Margaret Ibrook was a daughter of Richard Ibrook, who appears among the settlers of the new Hingham in 1635, holding land on Broad Cove Street, the street now called Lincoln, where his grant bounded the house-lot of John Palmer on the west. An island in the harbor was for a time called Ibrook’s Island. The 1893 History records little of the family beyond the daughters who married into the town: Ellen, who married Capt. Joshua Hobart, and Margaret.

On 13 February 1638-39 Margaret married John Tower, son of Robert and Dorothy (Damon) Tower and baptized at the old Hingham in Norfolk, England, in 1609. He had become a resident of the Massachusetts town in 1637 and was made a freeman on 13 March 1638-39. His first house-lot stood on Bachelor Street, now Main Street, nearly opposite what is now Water Street. The couple’s lasting home was the place long known as the old Tower estate, on Main Street next south of the garrison house, near the crossing that took the family name, Tower’s Bridge. The road they lived on is today Route 228.
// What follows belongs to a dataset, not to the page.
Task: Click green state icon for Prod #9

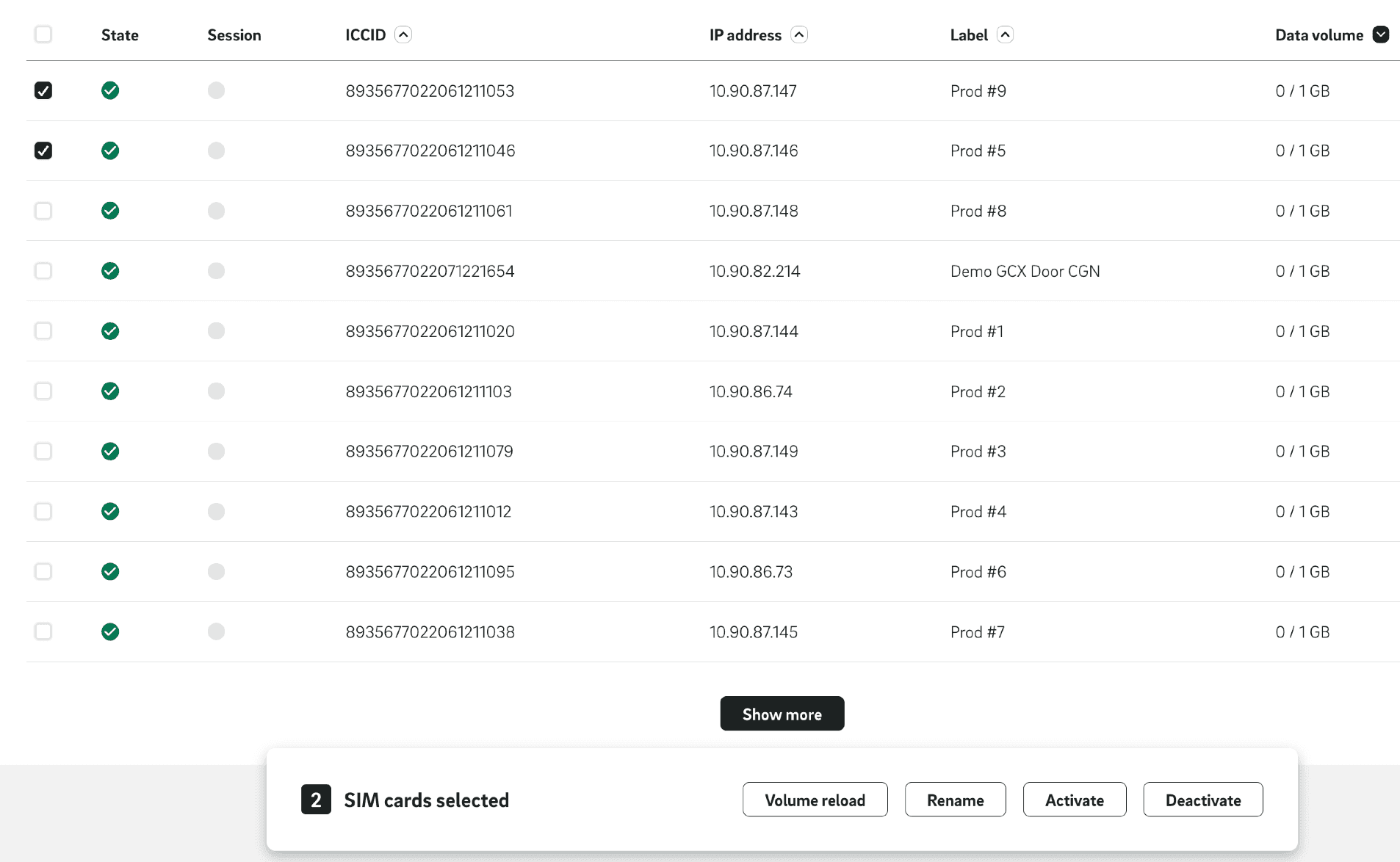Action: [110, 90]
There Margaret raised the household. The 1893 History names ten children born or baptized in Hingham between 1639 and 1662: John, Jonathan, Ibrook, Jeremiah, Elizabeth, Sarah, Hannah, Benjamin, Jemima, and Samuel. The third son carried her own family name forward, christened Ibrook, a small act of remembrance that kept her maiden line audible for generations.
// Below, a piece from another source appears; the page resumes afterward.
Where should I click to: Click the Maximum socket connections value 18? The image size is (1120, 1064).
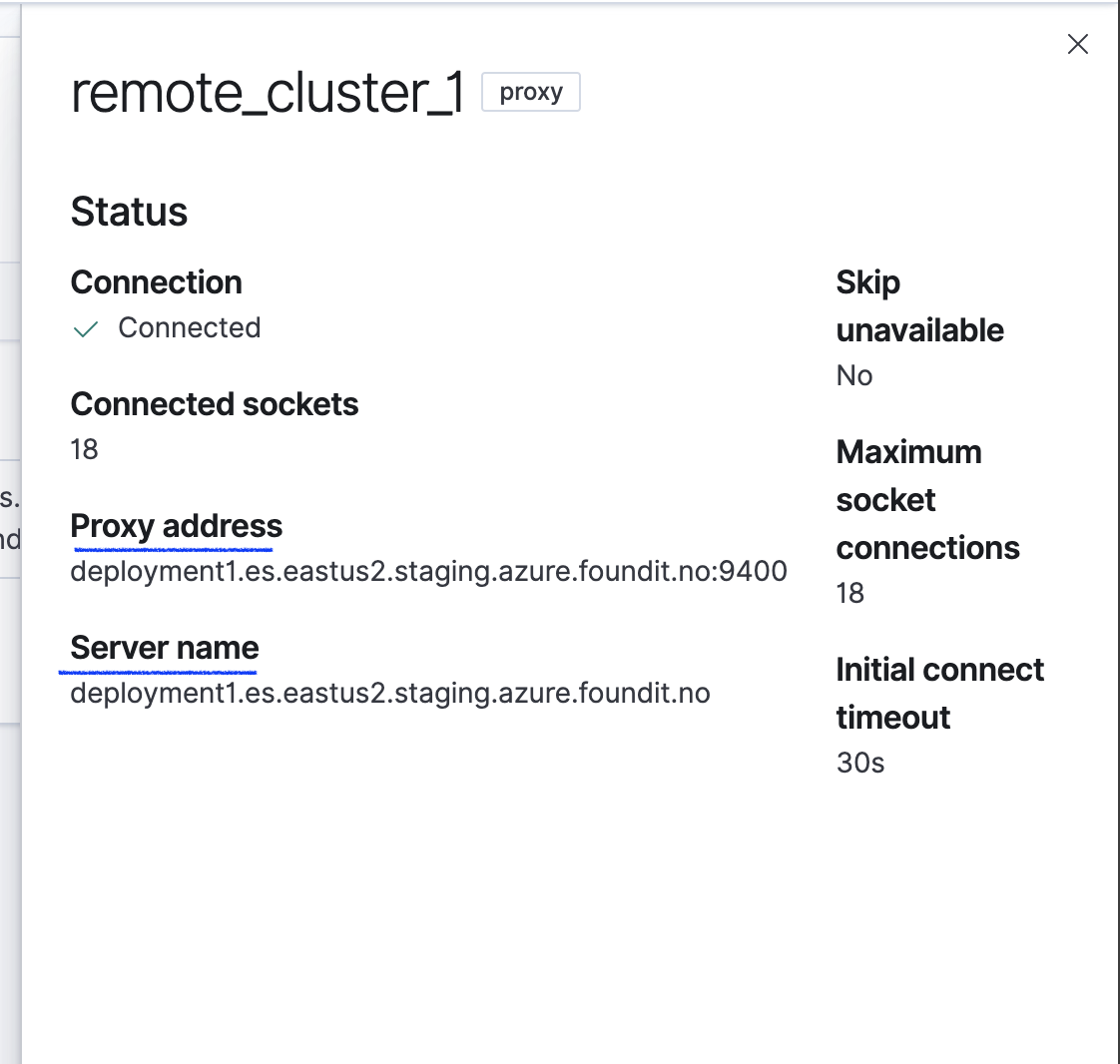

Of her own voice and days nothing direct survives. We know her by her father, her husband, her sister, and her children, and by the dates that bracket a long life: a baptism in Suffolk about 1620, marriage in 1638-39, and death on 15 May 1700. John outlived her by nearly two years, dying in February 1701-2 at the age of ninety-three. Her stone in the High Street burying ground stands with his and names them together as founders of the Tower family in America. That inscription is very nearly the whole of what the record will bear.
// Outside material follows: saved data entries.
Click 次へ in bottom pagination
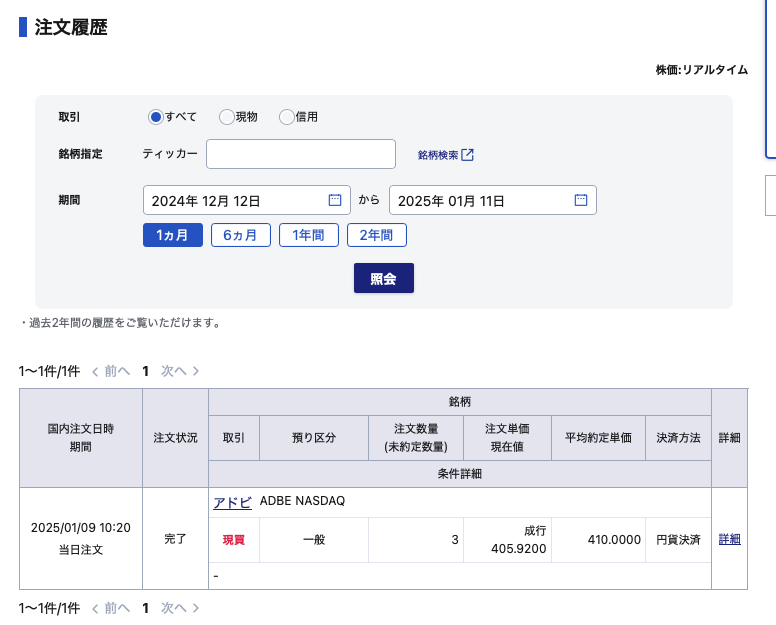Screen dimensions: 776x625 coord(180,607)
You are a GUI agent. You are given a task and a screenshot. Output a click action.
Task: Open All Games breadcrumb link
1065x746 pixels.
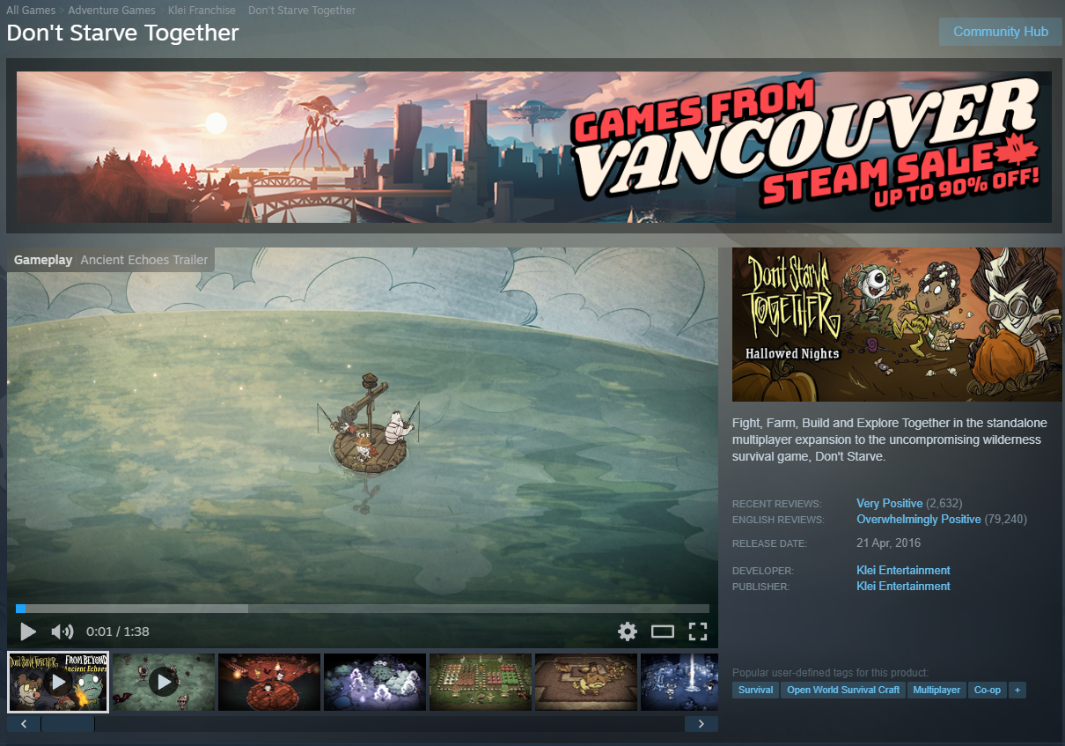click(31, 10)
Family as recorded on Find a Grave

Richard Ibrook1583–1651Margaret Clark Ibrook1589–1664
Margaret (Ibrook) Towerm.John Tower Sr1609–1701 (m. 1638)also here
John T. Tower Jr1639–1693Jonathan Tower1641 – unknownIbrook Tower1644–1732Jeremiah Tower1645–1676Elizabeth Tower Roberts1648 – unknownSarah Tower Curtis1650 – unknownHannah Tower Whipple1652–1722Benjamin Tower1654–1721Mary Tower Whipple1655–1712Jemima Tower Garnet1660 – unknownSamuel Tower1661–1723

SiblingsElizabeth Ibrook Hobart1608–1645 · Christian Ibrooke Cockerum1611–1702 · Ellen Ibrook Hobart1622–1700

Relationships are as recorded on Find a Grave.

What we don't yet know
  • Her birth is not documented in the 1893 History. The Tower Genealogy implies about 1617 (she is said to have died "aged about 83"); WikiTree and the Pane-Joyce genealogy give a baptism at Southwold, Suffolk, on 3 Sept. 1620, which yields an age of 79 at her death. These differ by roughly three years. "About 1620" is followed here as an estimate, not a documented birth date.
  • The sister who married Rev. Peter Hobart is named "Rebecca, dau. of Richard Ibrook" in the 1893 History (and again in its addendum). Modern scholarship corrects this to Elizabeth Ibrook (baptized Southwold 31 Aug. 1608; married Peter Hobart at Covehithe 12 Oct. 1628; died Hingham about Dec. 1645); the death date 9 Sept. 1693 carried by the 1893 History belongs to Hobart's second wife, Rebecca Peck, not to an Ibrook. The corrected reading (Elizabeth) is followed here; the original "Rebecca" is recorded as the older error.
  • Margaret's mother is not named in the 1893 History. Later sources disagree: WikiTree gives "Margaret (Gentleman)," Find a Grave gives "Margaret Clark." Neither is verified, so her mother is left unnamed.
  • The 1893 History records the children as "all b. or bt. in Hing.," not distinguishing birth from baptism for each. The dates above follow that source; some online trees treat the same dates as births. John's, Ibrook's, and several others may be baptism rather than birth dates.
  • The shared stone gives John Tower's birth as 14 May 1609; the 1893 History gives his baptism as 17 May 1609. The two are close but not identical.
  • The exact location and survival of the original Tower house near Tower's Bridge is not confirmed by current fieldwork.